The partnership between convenience store giant Alimentation Couche-Tard and Canadian cannabis retailer Fire & Flower (Fire & Flower Stock Quote, Chart, NewsTSX:FAF) is a key difference-maker for FAF, says ATB Capital Markets analyst David Kideckel.
The analyst provided an update to clients on Monday where he maintained his “Speculative Buy” rating and one-year target of $1.80, representing at press time a projected return of 150 per cent.
Edmonton-based Fire & Flower, which has 51 retail stores in Canada across Alberta, Saskatchewan, Manitoba, Ontario and the Yukon, along with its Hifyre digital platform for cannabis retail and data analysis, announced on Monday a pilot program which will see two FAF stores paired up adjacent to ATD Circle K stores in Alberta.
The aim is for the cannabis outlets to benefit from the high traffic at the convenience stores, which are separate from the Circle K stores according to provincial regulations. FAF CEO Trevor Fencott called the initiative another step in building the relationship with ATD.

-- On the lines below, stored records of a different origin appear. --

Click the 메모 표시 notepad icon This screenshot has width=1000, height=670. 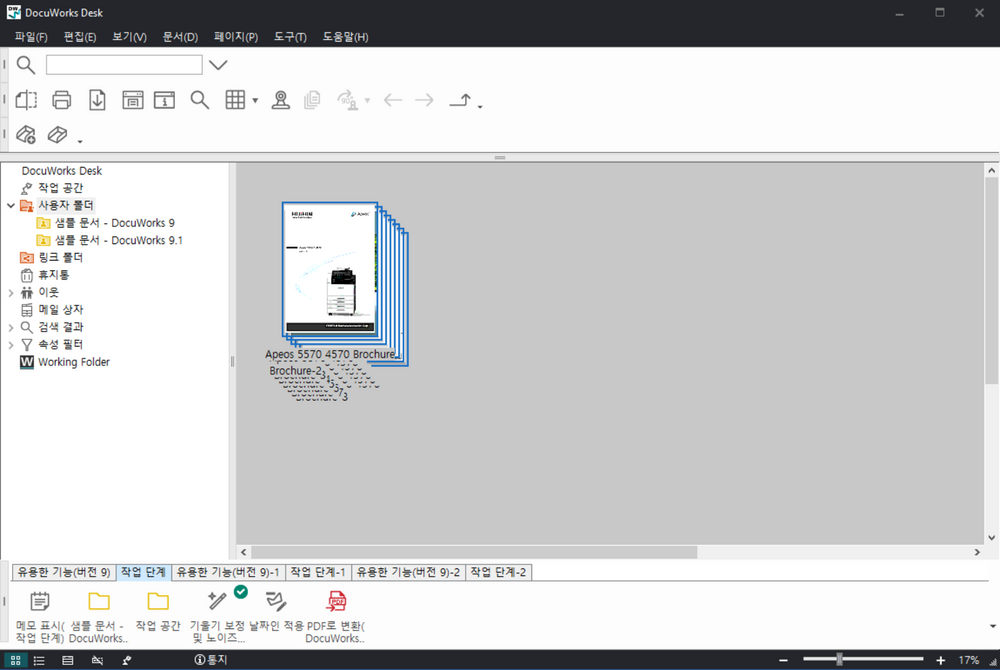coord(40,601)
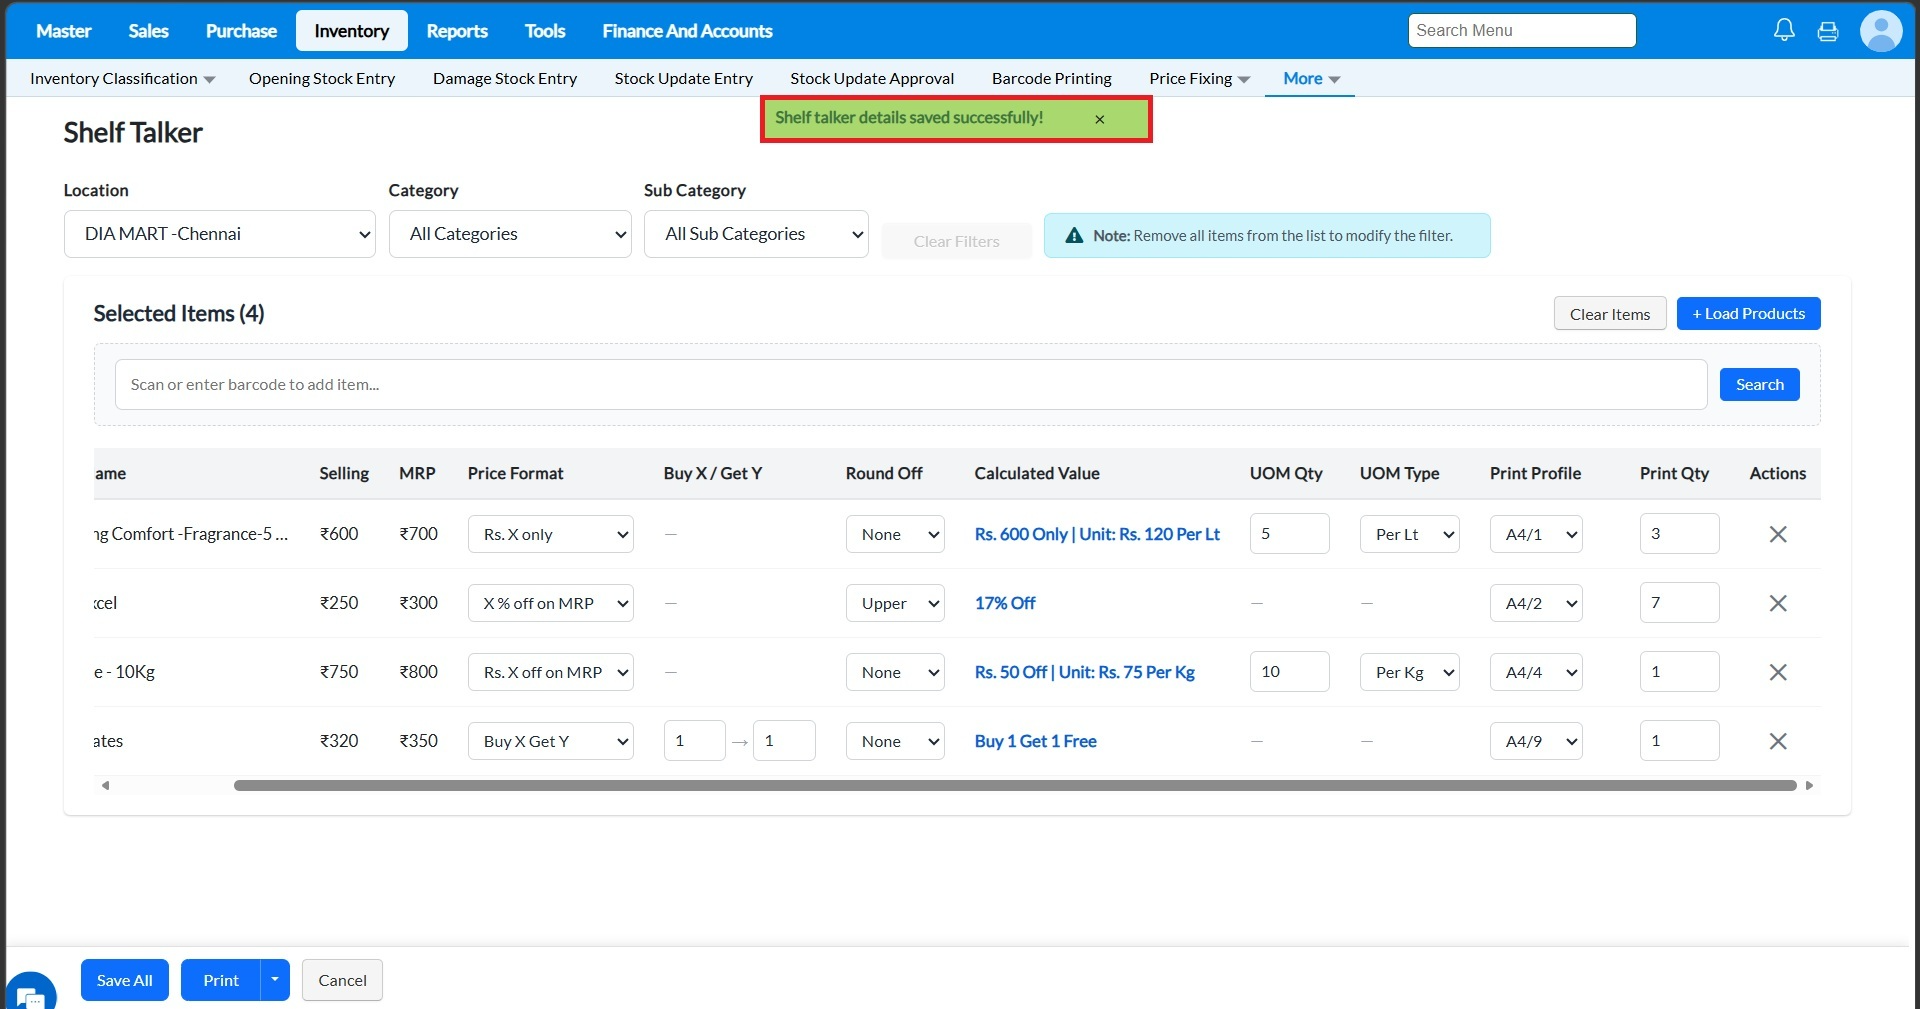1920x1009 pixels.
Task: Dismiss the saved successfully notification
Action: click(1099, 119)
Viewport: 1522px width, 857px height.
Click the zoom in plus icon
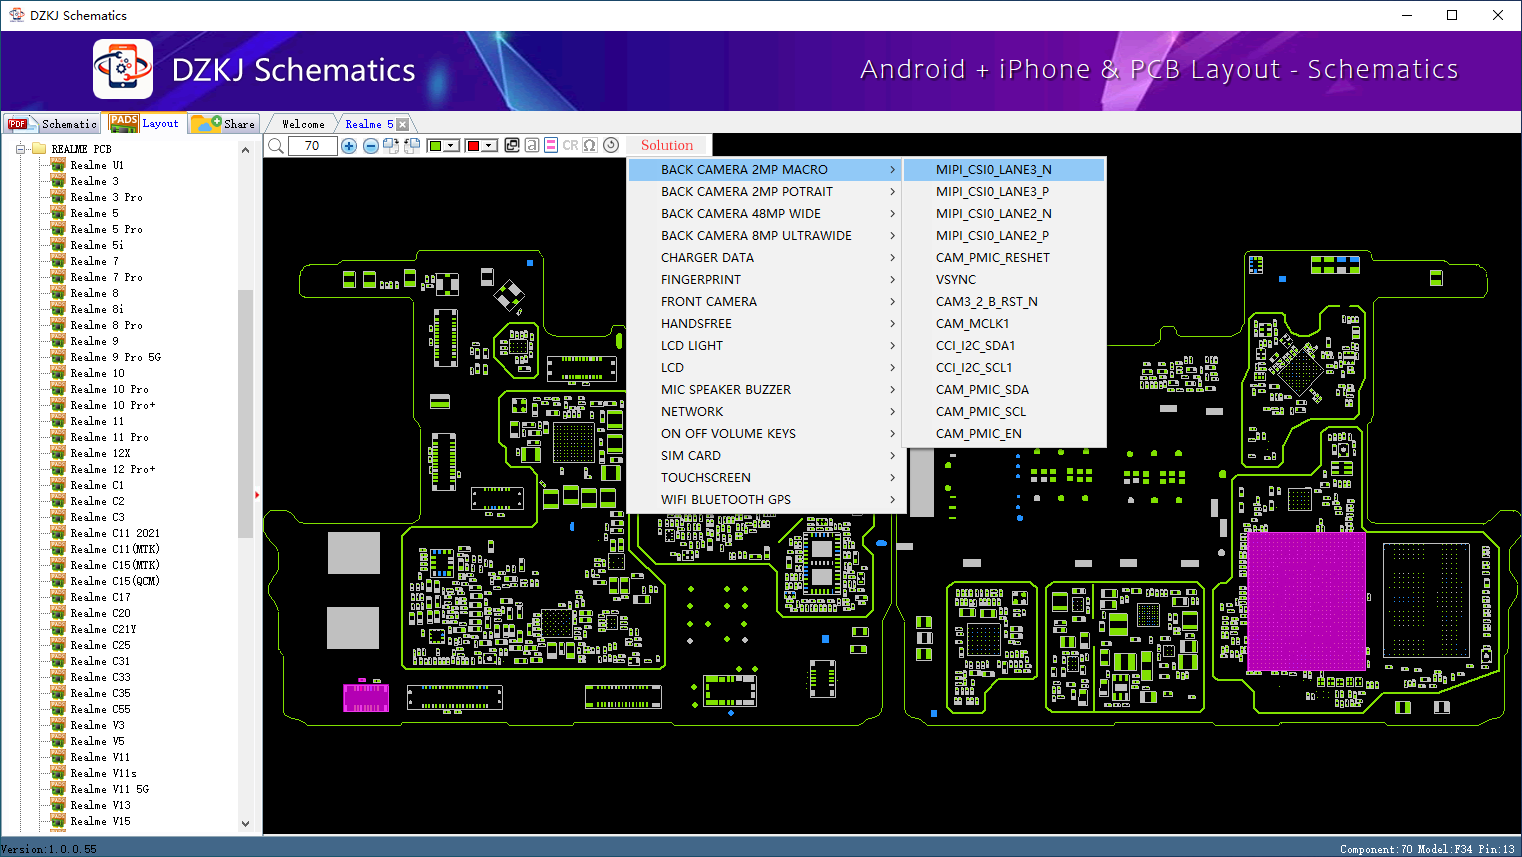(x=349, y=146)
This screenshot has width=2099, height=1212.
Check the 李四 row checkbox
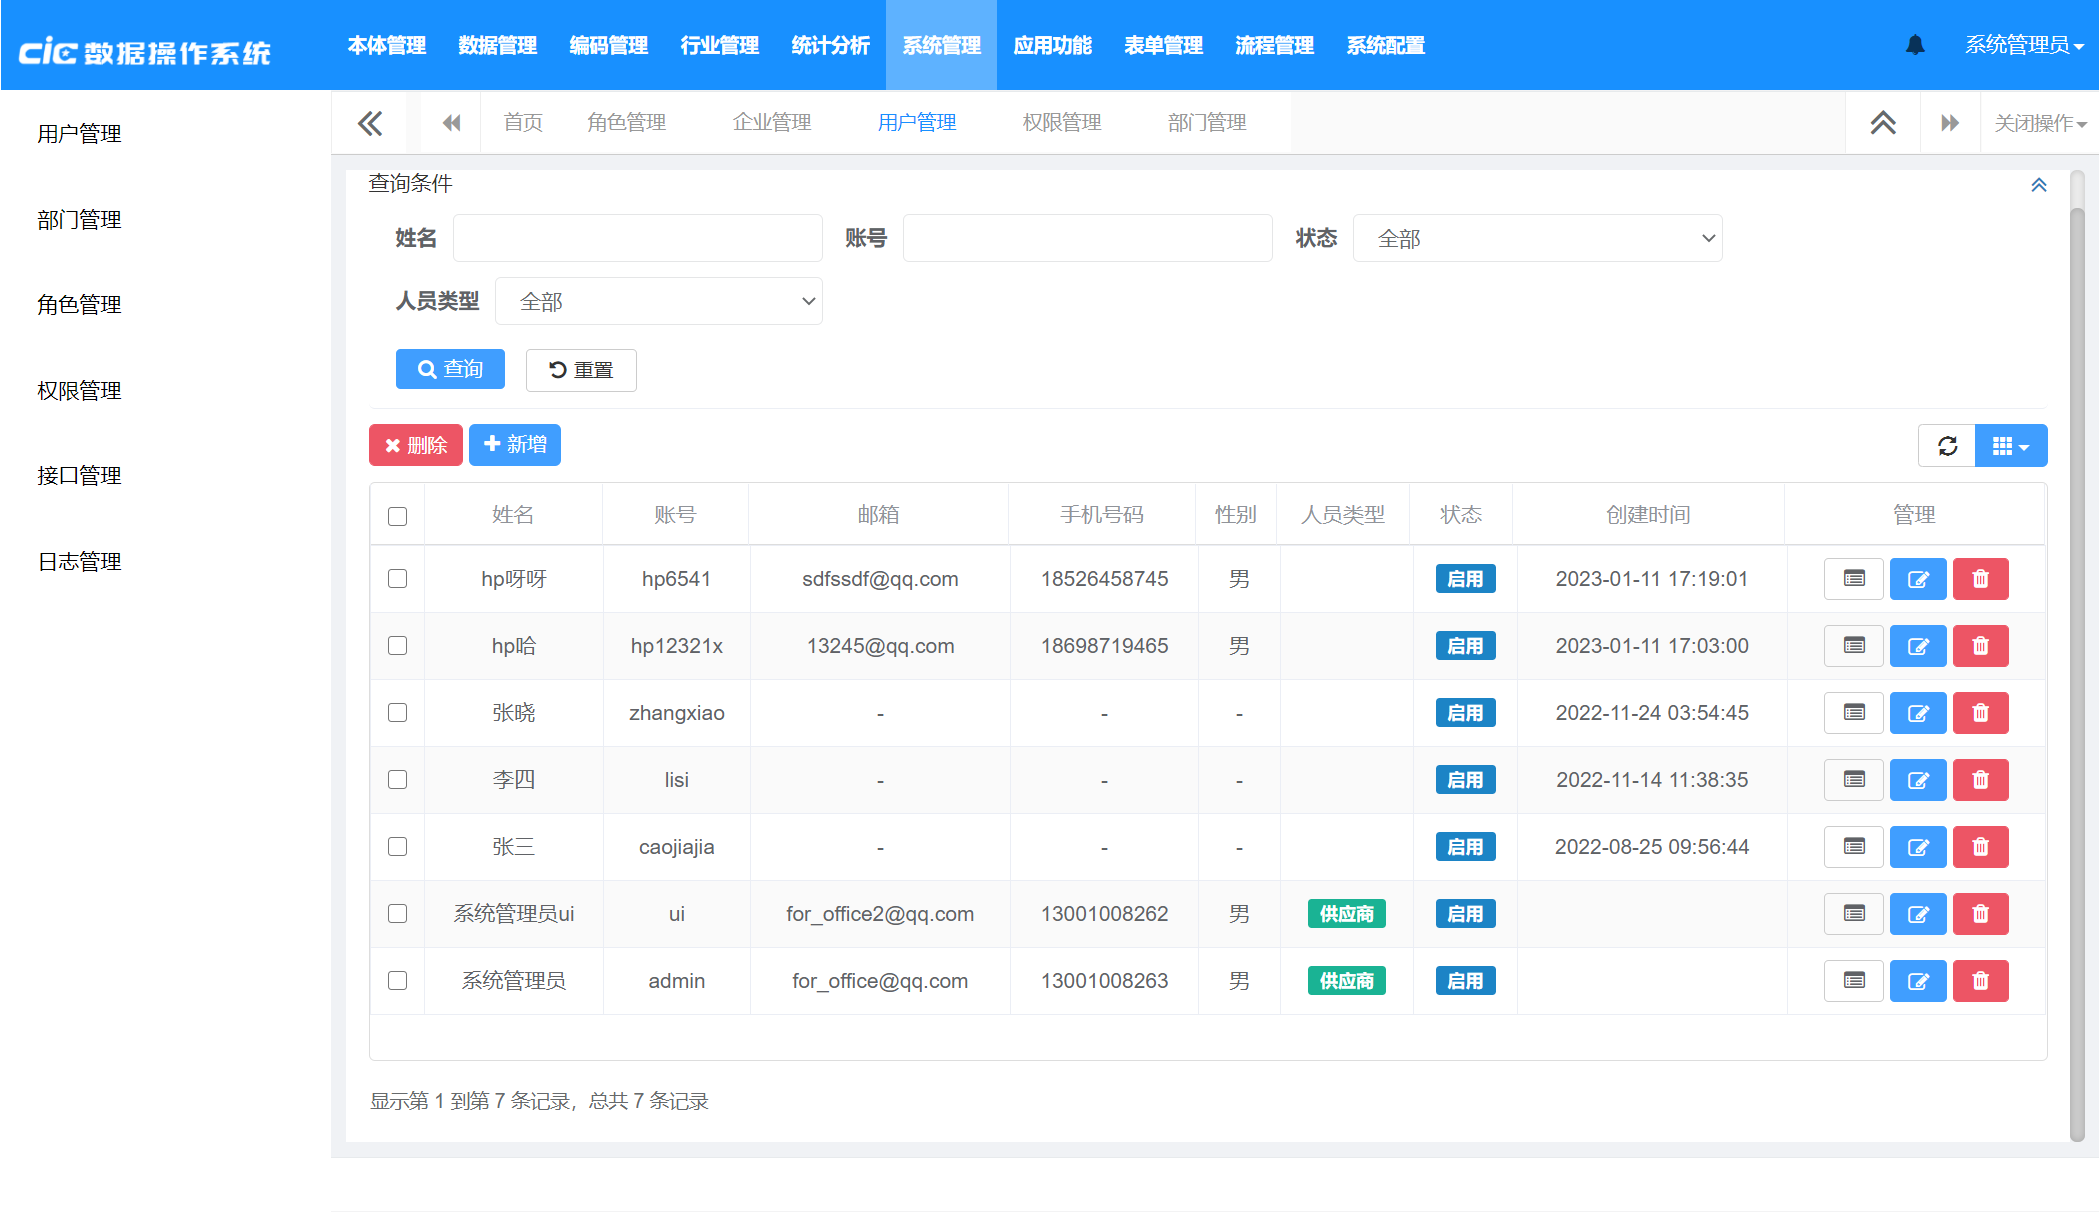[398, 780]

“We believe that combining convenient pickup locations with digital engagement offered by the Hifyre platform and Spark Perks program presents our customers with a differentiated value proposition in an increasingly competitive cannabis retail market.
This approach to innovation in omni-channel and convenience-oriented cannabis retail differentiates Fire & Flower and positions us well to capitalize on both domestic and international opportunities,” said Fencott in a press release.
In his report, Kideckel said, “We view this announcement as positive, indicating one of many ways FAF can benefit from the partnership with ATD. Moreover, we view this pilot program as an indication that the partnership is progressing well and that both companies are strategically aligned.”
The ATD partnership sets FAF apart in the Canadian retail cannabis space, according to Kideckel, who said the customer experience powers of FAF’s Hifyre platform should combine nicely with data collected by ATD to create “an even more enhanced experience,” says Kideckel, one which should lead to higher customer traffic over time.
“FAF can leverage Hifyre to advance its retail operations through the Spark Perks Program, which now has more than 110,000 members, as well as explore high-margin monetization options (HifyreIQ and HifyreONE), including through international expansion,” said Kideckel.
The analyst said FAF, like the rest of the cannabis sector, faces near-term headwinds related to COVID-19, regulatory hurdles in the industry and “overall adverse industry conditions,” but that once these headwinds subside, the well-capitalized Fire & Flower should be “poised to capture a large share of the Canadian cannabis retail market.”
Kideckel thinks that FAF will generate fiscal 2020 revenue and adjusted EBITDA of $107.6 million and negative $13.7 million, respectively, and fiscal 2021 revenue and adjusted EBITDA of $259.8 million and $10.4 million, respectively.
Fire & Flower, which currently has a market cap of about $115 million, is now down 16 per cent year-to-date, while the stock is down 36 per cent over the past 12 months. Last month, the company announced its first quarter fiscal 2020 financials for the three months ended May 2, showing total revenue of $23.1 million, up 142 per cent year-over-year, and an adjusted EBITDA loss of $2.7 million.